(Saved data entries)
^^^^^^^^^^^^^^^^

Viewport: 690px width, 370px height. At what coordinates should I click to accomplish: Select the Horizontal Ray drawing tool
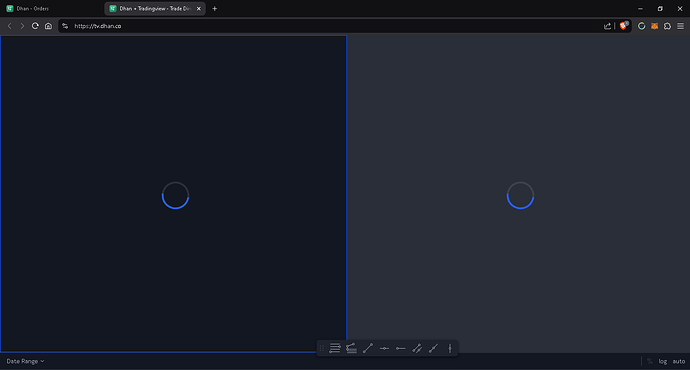point(400,348)

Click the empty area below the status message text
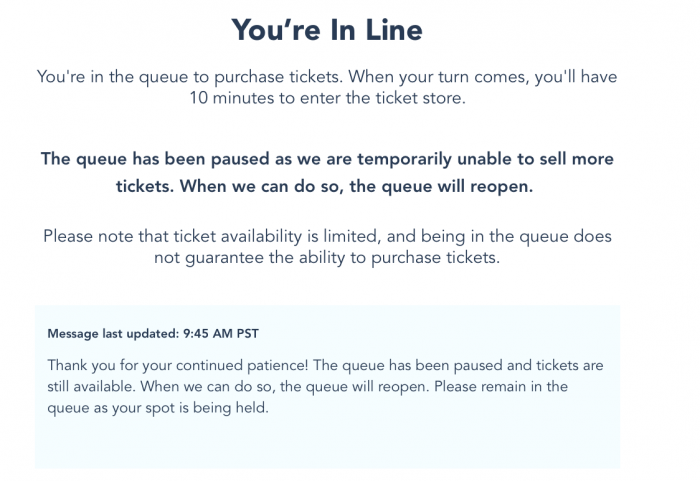click(327, 444)
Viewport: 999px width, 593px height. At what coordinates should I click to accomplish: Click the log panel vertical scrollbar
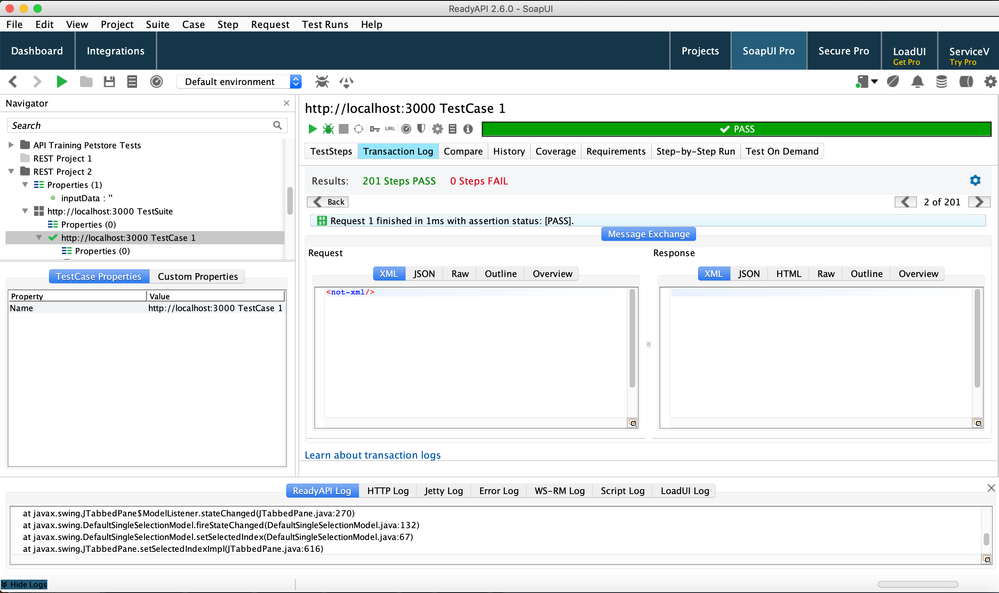(x=986, y=539)
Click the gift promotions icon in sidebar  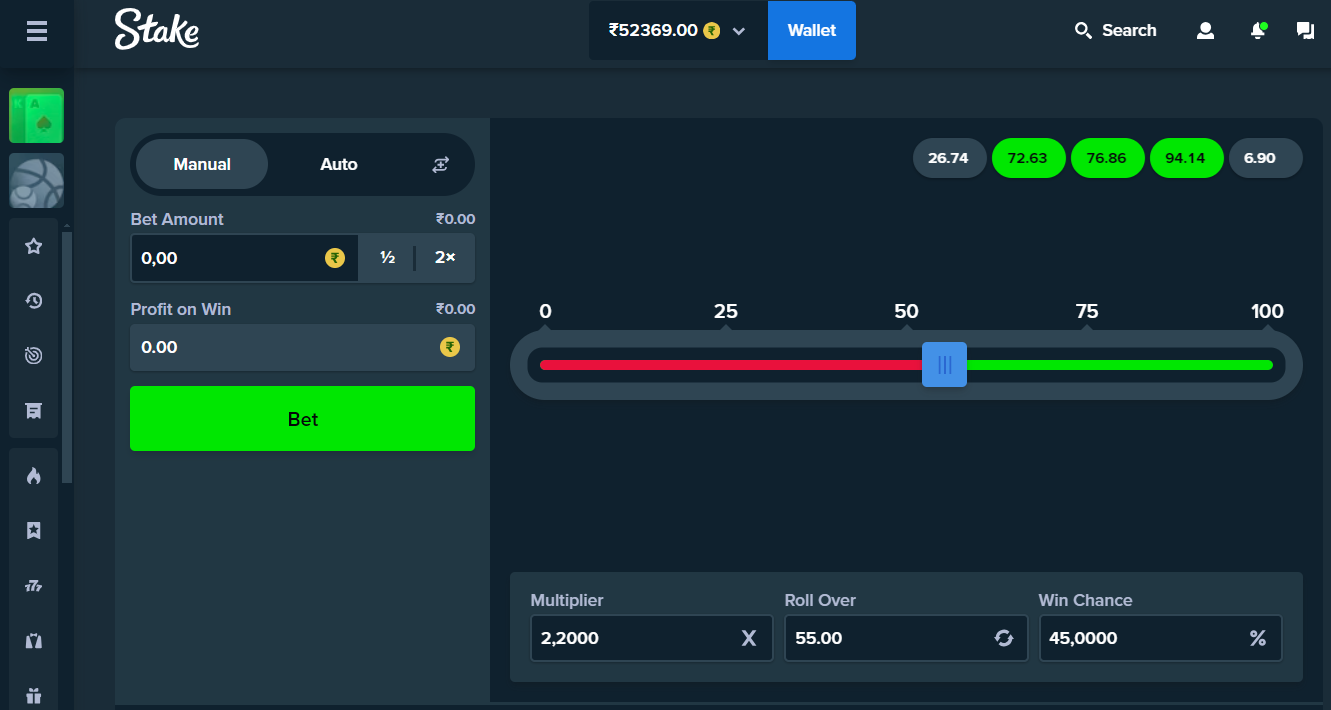(x=35, y=694)
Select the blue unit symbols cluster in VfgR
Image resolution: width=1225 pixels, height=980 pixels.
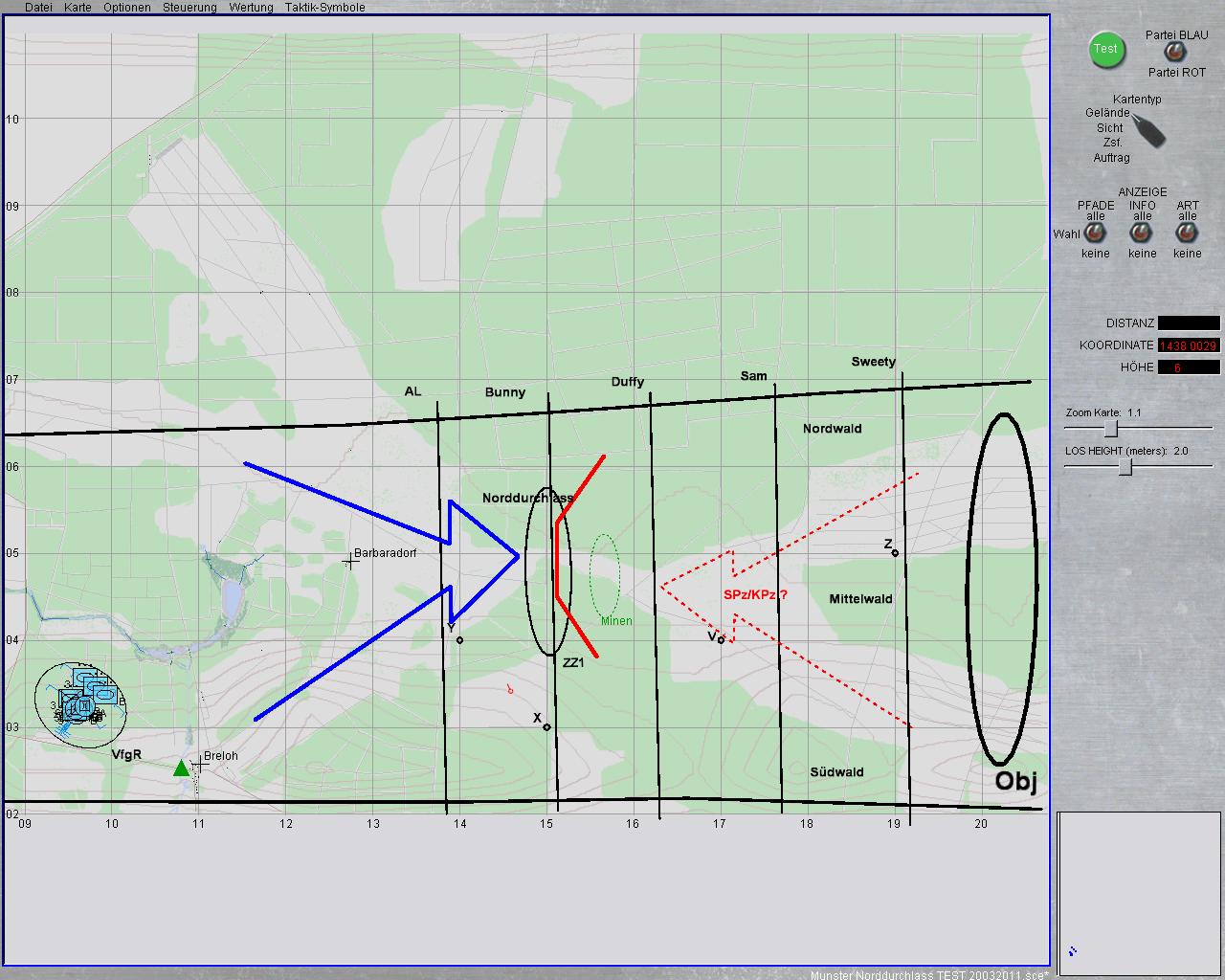[x=83, y=702]
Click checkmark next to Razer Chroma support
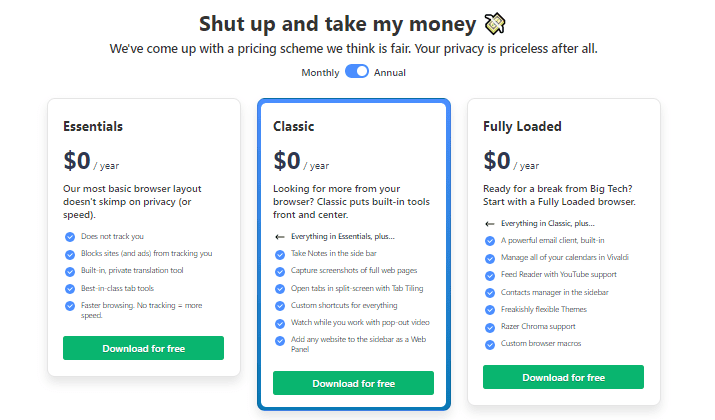The height and width of the screenshot is (420, 715). [x=490, y=327]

^^^^^^^^^^^^^^^^

With the pictures left out, please output each line from the one containing "Select the blue unit symbols cluster in VfgR" through the end of the entries, exactly as it is.

Select the blue unit symbols cluster in VfgR
Image resolution: width=1225 pixels, height=980 pixels.
[x=83, y=702]
Click checkmark next to Razer Chroma support
The height and width of the screenshot is (420, 715). [x=490, y=327]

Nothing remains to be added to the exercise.